Part Number: IS200GDDDG1A
Manufacturer: General Electric
Series: EX2000
Product Type: Driver Board
Availability: In Stock
Country of Manufacture: United States (USA)
Manual: GEH - 6375A

Functional Description

IS200GDDDG1A is a Gate Driver and Dynamic Discharge Board manufactured and designed by GE. The interface isolation between the IGBTs and the main processor firing circuits is provided by the Gate Driver and Dynamic Discharge board (GDDD). The GDDD board, as well as the gating circuits for the A and B leg active IGBTs, use dynamic discharge circuit control. This board also provides the regulator's instrumentation. The GDDD board processes the output dc voltage, dc link voltage, shunt current mV input, and heat sink thermistor input before sending them to the LDCC processors for use by the regulators.

Jumpers

JP1 - JP3 jumpers on the GDDD board configure the following items:

  • JP1 Jumper:
    • Function: JP1 jumper configures the DC output voltage input level to the GDDD board inputs APL-6 and BPL-5.
    • Requirement: It must match the value specified in EE.612 (VDCMAX).
  • JP2 Jumper:
    • Function: JP2 jumper configures the DC link voltage input level to the GDDD board inputs CPL-12 and CPL-2.
    • Requirement: The configured value must be consistent with the value specified in EE.612 (VDCMAX).
  • JP3 Jumper:
    • Function: JP3 jumper configures the DC dynamic discharge reference to the GDDD board's inputs CPL-12 and CPLCOM.
    • Requirement: It should correspond to the level specified in EE.612(VDCMAX).
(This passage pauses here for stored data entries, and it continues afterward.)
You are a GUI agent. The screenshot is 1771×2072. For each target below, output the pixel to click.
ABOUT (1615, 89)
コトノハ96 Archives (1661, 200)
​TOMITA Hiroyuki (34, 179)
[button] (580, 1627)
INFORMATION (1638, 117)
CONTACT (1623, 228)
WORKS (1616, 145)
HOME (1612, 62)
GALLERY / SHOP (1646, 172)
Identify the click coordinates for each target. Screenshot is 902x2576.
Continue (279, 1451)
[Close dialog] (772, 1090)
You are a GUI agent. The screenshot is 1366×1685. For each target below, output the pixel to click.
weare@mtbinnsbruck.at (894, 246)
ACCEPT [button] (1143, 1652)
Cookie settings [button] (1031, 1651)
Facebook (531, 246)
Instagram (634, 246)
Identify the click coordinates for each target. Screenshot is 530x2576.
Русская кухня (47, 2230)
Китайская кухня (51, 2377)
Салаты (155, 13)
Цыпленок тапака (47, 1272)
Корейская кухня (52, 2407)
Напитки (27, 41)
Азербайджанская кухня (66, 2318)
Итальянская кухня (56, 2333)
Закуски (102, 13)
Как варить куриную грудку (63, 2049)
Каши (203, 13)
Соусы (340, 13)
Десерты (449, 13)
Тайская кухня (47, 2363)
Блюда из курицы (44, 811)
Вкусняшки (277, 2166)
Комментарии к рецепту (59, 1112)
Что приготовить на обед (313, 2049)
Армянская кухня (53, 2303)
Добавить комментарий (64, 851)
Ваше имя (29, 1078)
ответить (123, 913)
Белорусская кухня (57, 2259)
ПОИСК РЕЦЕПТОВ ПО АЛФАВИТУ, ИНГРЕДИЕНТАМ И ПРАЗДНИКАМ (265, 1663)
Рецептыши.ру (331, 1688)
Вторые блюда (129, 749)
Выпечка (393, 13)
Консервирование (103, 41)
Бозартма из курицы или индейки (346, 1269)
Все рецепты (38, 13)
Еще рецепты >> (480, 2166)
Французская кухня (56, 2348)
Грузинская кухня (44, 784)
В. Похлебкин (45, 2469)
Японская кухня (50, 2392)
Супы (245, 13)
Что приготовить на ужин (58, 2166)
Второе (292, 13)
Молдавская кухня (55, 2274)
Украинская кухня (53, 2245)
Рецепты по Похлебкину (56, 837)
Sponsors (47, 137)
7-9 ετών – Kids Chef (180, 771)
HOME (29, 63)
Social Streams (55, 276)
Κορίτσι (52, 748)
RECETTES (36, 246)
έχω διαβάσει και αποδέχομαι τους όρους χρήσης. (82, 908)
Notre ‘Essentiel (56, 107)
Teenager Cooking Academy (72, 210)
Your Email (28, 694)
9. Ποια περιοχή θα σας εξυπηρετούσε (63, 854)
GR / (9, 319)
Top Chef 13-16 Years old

Specifically, when EE.612 = 604, JP.3 = 500, and when EE.612 = 360, JP.3 = 300.

LEDs

  • Bridge OK LED (DS100):
    • Function: Indicates the absence of IGBT leg faults or overcurrents.
    • Indicator: Illuminates when no faults or overcurrents are detected.
  • IMOK LED (DS101):
    • Function: Provides comprehensive status information about the board.
    • Indicator:Illuminated when no bridge faults are detected. Indicates that the unit is not reset. Shows correct power supply voltages. Illuminates when no dynamic discharge faults are detected.
  • DD AUX POWER AVAILABLE LED (DS102):
    • Function: Indicates the availability of auxiliary power for the dynamic discharge circuit.
    • Indicator: Illuminates when auxiliary power for the dynamic discharge circuit is available from the DC link source via the RDS connection.

Test Points

  • Analog TP1 0-5 V proportional to PWM output voltage of a bridge
  • TP2 Analog 0-5 V proportional to the output current of the PWM bridge
  • TP3 Analog 0-5 V proportional to the dc link voltage of the PWM.
  • TP4 DCOM GDDD board signal common reference
  • Dynamic Discharge command value TP5
  • Dynamic Discharge feedback value TP6
  • TP7 When combined with TP8, this test point provides the PWM bridge's dc output voltage.
  • TP8 When combined with TP7, this test point provides the PWM bridge's dc output voltage.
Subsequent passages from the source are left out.